Если результат пункции брюшной полости оказывается отрицательным и патологического содержимого получить не удается, то в брюшную полость вводят через катетер 500 мл изотонического раствора натрия хлорида и отсасывают шприцем. Изменение цвета и прозрачности аспирированного раствора указывает на патологию в брюшной полости. Полученную жидкость исследуют с помощью микроскопических и биохимических методов. В целях повышения эффективности лапароцентеза предложены специальные управляемые зонды.
Обнаружение крови с примесью мочи, кала или желчи указывает на повреждение мочевого пузыря, кишечника или печени. Сукровичная жидкость может быть связана с пропотеванием при забрюшинной гематоме или небольших кровотечениях (до 250 мл).
Лапароскопия. Эндоскопическое обследование брюшной полости проводят с помощью лапароскопов — специальных аппаратов с волоконной оптикой, выводом изображения на экран телевизора. Осмотр брюшной полости начинают с печени и продолжают по ходу часовой стрелки.

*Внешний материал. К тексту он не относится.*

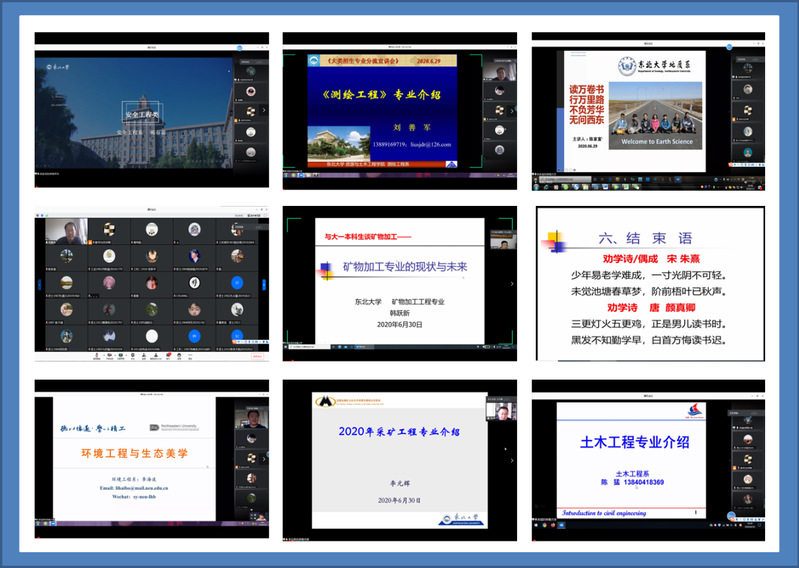Select the presenter video tile in gallery grid
This screenshot has width=799, height=568.
[66, 231]
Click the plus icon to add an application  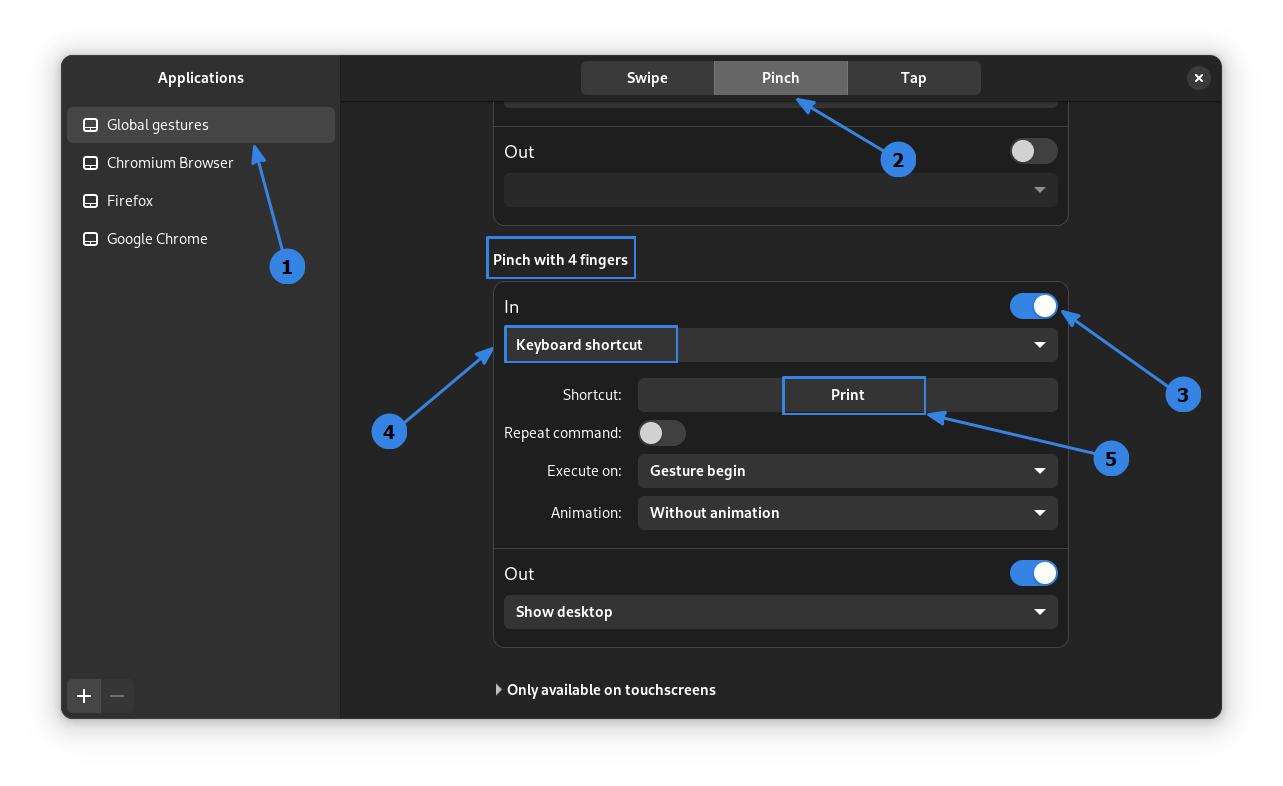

Применение лапароскопии для распознавания повреждений внутренних органов дает возможность: определить характер, локализацию ранения и источник кровотечения; сократить сроки дооперационного обследования; уменьшить процесс диагностических ошибок; улучшить результаты лечения и снизить послеоперационную летальность.
Радиоизотопная диагностика. Определение локализации источника кровотечения основано на использовании внешней регистрации радиоактивности после введения в циркулирующую кровь больного радиоактивного индикатора. Используют 51Сr в соединении хромата натрия. 51Сr хорошо фиксируется эритроцитами вне организма и после введения в сосудистое русло длительно находится в циркулирующей крови. Регистрация распределения индикатора в организме может осуществляться путем внешней радиометрии, радиографии или сканированием. Способ дает возможность определить скорость кровотечения, косвенно количество излившейся крови.
Ультразвуковое исследование брюшной полости позволяет диагностировать разрывы паренхиматозных органов (печень, селезенка, почка), определить наличие жидкости (крови) в брюшной полости.
Компьютерная томографии особенно ценна в нейрохирургии для диагностики острых нарушений мозгового кровообращения.